(Stored records)
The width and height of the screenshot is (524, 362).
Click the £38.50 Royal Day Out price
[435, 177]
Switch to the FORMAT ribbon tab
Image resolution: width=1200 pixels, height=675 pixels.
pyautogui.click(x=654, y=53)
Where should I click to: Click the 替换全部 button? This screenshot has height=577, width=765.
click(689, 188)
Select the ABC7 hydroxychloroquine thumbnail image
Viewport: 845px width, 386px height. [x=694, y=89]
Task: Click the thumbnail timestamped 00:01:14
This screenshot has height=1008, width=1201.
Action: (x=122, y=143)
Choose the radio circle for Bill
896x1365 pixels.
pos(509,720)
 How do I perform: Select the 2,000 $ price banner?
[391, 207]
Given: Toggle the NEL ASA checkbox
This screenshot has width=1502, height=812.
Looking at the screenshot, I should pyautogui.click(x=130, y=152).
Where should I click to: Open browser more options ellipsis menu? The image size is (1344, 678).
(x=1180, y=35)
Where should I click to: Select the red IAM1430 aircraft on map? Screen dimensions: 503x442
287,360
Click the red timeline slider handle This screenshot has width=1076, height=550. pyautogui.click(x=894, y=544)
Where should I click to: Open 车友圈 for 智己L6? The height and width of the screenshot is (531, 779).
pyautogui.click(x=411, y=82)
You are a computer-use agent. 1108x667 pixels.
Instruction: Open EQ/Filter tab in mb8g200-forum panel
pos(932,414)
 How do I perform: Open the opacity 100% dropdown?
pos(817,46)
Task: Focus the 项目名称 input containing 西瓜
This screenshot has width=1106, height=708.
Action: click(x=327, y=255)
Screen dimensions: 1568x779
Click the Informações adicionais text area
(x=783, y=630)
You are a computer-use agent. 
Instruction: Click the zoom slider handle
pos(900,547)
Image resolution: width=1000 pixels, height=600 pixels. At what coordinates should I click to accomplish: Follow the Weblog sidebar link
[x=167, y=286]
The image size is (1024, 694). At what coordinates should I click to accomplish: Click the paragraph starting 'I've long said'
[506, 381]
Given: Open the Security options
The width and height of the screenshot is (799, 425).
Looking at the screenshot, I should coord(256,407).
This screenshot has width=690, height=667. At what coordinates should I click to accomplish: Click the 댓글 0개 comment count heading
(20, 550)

- _The task_:
Lines from the first one above through the line containing "Choose the radio circle for Bill" are to be retyped exactly, both included, and nothing more.

- _Result of this task_:
The width and height of the screenshot is (524, 362).
Click the £38.50 Royal Day Out price
[435, 177]
Switch to the FORMAT ribbon tab
Image resolution: width=1200 pixels, height=675 pixels.
pyautogui.click(x=654, y=53)
Where should I click to: Click the 替换全部 button? This screenshot has height=577, width=765.
click(689, 188)
Select the ABC7 hydroxychloroquine thumbnail image
Viewport: 845px width, 386px height. [x=694, y=89]
Task: Click the thumbnail timestamped 00:01:14
This screenshot has height=1008, width=1201.
Action: (x=122, y=143)
Choose the radio circle for Bill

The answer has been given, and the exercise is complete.